What's impossible to know, however, is whether things would have been far worse for the economy and markets without the Bush tax cuts.
For many Americans, the best argument -- maybe the only argument -- for higher tax rates in 2010 would be the need to deflate the ballooning federal budget deficit. That was a crucial element of the case for the Clinton tax increases of 1993.
Whether by policy or just good luck, the deficit did indeed shrink in the 1990s and briefly turned into a surplus by the end of the decade.
But the great risk in trying to use tax increases to drive down the deficit today is that many Americans, even the well-off, are in weak financial positions because of their debt loads, dwindled investment accounts and lack of wage growth. Cut income further, and consumption could dive.

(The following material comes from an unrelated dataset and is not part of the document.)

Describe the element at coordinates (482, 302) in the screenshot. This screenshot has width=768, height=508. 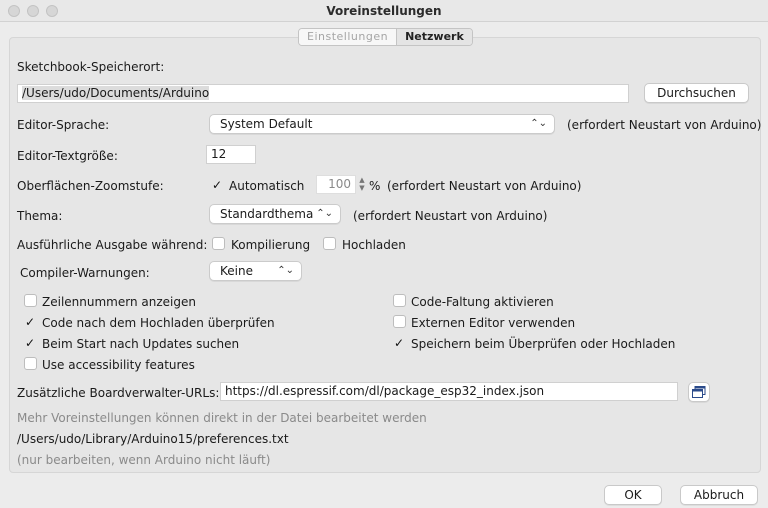
I see `code-folding-label: Code-Faltung aktivieren` at that location.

U.S. Chamber of Commerce President Tom Donohue stirred that pot with gusto this week, warning in a speech that the Obama administration's plan for tax increases and new regulations on businesses is "a surefire recipe for a double-dip recession, or worse."
For investors who believe that 2010 will bring enough tax hikes to sink the economy, there shouldn't be much debate about what that would mean for stock prices. A turn back to recession -- and tumbling corporate earnings -- wouldn't support a Dow Jones industrial average of 10,600.
Even if the economic recovery and the stock market's revival survive any tax increases this year, some Wall Street pros say that rising tax rates should be viewed in combination with other potential threats to the market's long-term health.
Jason Trennert, chief investment strategist at Strategas Research Partners in New York, figures there are four principal variables that affect the prices investors are willing to pay for stocks relative to companies' underlying earnings: taxes, regulation, interest rates and inflation.
For much of the last 30 years, he notes, all four of those variables were declining, helping to fuel what was a spectacular run for stocks in the 1980s, 1990s and even 2000s (for many issues) before the crash of 2008.
The challenge to the case for a powerful long-term bull market, Trennert says, is that all four of those variables seem to have only one way to go from here: up.